Supplied entries ::

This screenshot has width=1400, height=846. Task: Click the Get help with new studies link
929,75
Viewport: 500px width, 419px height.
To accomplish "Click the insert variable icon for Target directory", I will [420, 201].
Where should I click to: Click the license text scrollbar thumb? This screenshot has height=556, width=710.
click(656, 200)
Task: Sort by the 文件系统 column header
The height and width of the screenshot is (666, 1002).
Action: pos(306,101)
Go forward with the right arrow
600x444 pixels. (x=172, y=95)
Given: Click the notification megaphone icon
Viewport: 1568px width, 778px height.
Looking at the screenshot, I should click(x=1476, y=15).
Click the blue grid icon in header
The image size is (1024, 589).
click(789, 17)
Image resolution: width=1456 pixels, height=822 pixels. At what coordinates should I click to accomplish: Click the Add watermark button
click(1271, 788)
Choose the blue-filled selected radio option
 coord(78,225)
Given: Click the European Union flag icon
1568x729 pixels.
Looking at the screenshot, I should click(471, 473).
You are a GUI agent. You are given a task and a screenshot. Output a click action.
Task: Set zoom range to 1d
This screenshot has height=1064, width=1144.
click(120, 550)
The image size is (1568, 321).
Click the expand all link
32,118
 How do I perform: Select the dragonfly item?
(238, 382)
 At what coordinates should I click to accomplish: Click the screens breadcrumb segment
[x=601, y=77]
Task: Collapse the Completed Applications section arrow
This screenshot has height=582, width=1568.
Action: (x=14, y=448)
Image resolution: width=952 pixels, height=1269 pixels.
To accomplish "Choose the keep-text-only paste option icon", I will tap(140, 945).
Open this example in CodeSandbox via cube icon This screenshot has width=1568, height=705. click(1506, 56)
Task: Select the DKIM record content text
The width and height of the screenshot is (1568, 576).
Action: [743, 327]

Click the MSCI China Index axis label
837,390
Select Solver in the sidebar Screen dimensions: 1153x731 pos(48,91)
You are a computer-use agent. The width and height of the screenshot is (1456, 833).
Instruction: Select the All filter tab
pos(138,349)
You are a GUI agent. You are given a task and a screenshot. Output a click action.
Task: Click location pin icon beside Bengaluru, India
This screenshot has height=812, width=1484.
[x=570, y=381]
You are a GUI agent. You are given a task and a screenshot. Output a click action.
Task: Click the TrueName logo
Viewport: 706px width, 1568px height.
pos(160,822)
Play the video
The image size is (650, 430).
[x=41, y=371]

Short task ::
Please find each line in the records above that contains the word "with", and copy those lines.

Response ::
This screenshot has width=1400, height=846. Task: Click the Get help with new studies link
Go forward with the right arrow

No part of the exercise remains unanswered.